→ **Task description**
When you reach the line containing "Instruction: Open the page" in the entries below, begin reproducing lines exactly, and stop once the line containing "Given: Toggle the" is done.

=== Begin Enclosure ===

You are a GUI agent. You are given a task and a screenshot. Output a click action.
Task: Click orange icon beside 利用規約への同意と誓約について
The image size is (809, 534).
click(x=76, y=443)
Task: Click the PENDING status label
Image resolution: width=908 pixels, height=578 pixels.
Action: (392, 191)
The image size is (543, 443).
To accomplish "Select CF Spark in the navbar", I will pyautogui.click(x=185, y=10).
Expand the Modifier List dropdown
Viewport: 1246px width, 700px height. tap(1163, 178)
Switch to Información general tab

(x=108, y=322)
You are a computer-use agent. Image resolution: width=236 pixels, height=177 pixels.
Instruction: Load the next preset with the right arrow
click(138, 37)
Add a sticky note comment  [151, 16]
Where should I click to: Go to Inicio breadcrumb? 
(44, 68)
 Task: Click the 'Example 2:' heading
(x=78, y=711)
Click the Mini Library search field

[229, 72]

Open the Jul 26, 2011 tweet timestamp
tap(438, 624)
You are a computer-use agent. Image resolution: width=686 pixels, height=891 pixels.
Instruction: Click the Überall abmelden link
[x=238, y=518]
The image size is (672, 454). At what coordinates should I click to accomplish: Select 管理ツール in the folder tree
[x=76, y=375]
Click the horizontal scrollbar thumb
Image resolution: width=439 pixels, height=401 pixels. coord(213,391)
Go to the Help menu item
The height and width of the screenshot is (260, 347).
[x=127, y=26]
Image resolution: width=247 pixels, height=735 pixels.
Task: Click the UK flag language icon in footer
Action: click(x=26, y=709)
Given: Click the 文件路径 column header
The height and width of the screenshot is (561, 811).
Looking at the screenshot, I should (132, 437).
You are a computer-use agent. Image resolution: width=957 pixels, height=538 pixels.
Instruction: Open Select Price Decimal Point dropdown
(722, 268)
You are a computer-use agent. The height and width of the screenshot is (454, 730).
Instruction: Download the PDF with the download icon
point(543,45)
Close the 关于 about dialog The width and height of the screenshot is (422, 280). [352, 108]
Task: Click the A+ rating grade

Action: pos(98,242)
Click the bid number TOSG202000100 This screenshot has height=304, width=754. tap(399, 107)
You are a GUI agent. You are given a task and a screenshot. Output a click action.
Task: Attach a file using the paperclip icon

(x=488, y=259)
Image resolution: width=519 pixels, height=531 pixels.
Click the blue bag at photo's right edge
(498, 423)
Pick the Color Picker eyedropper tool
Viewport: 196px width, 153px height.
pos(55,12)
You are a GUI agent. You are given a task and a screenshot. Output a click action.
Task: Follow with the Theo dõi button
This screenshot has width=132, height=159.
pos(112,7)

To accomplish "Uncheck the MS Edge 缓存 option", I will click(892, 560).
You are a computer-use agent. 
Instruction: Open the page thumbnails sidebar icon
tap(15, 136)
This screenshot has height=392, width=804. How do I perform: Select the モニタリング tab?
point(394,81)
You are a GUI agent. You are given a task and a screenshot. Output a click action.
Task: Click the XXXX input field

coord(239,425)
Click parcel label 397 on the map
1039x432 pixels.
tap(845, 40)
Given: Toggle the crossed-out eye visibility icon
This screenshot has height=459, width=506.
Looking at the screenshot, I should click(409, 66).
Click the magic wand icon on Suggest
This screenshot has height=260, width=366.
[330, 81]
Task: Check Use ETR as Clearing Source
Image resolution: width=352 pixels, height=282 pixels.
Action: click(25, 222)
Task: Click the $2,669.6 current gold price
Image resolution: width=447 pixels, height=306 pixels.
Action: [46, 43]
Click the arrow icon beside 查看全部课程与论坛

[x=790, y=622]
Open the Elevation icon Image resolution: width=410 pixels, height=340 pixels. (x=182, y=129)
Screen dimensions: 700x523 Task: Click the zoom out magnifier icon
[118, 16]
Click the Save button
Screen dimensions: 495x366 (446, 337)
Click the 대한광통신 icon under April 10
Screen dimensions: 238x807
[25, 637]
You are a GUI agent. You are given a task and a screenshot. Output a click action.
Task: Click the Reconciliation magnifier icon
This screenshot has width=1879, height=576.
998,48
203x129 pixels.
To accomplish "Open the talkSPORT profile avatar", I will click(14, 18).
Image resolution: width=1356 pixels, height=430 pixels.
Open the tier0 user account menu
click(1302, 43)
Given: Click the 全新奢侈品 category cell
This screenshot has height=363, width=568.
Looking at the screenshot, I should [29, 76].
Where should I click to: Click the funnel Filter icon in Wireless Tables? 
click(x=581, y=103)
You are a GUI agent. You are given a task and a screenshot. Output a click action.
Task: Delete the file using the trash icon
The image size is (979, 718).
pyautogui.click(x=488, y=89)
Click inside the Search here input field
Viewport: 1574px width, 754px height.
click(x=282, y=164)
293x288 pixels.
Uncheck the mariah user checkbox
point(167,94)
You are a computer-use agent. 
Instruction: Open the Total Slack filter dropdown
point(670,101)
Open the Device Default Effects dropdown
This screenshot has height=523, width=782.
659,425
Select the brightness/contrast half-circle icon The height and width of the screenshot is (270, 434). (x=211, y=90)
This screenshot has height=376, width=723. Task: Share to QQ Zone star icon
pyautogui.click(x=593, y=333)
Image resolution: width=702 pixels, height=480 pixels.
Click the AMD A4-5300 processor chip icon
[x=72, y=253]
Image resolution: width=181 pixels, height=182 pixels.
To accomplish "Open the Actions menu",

=== End Enclosure ===

→ **Problem solution**
Instruction: Open the page thumbnails sidebar icon
tap(15, 136)
This screenshot has height=392, width=804. How do I perform: Select the モニタリング tab?
point(394,81)
You are a GUI agent. You are given a task and a screenshot. Output a click action.
Task: Click the XXXX input field

coord(239,425)
Click parcel label 397 on the map
1039x432 pixels.
tap(845, 40)
Given: Toggle the crossed-out eye visibility icon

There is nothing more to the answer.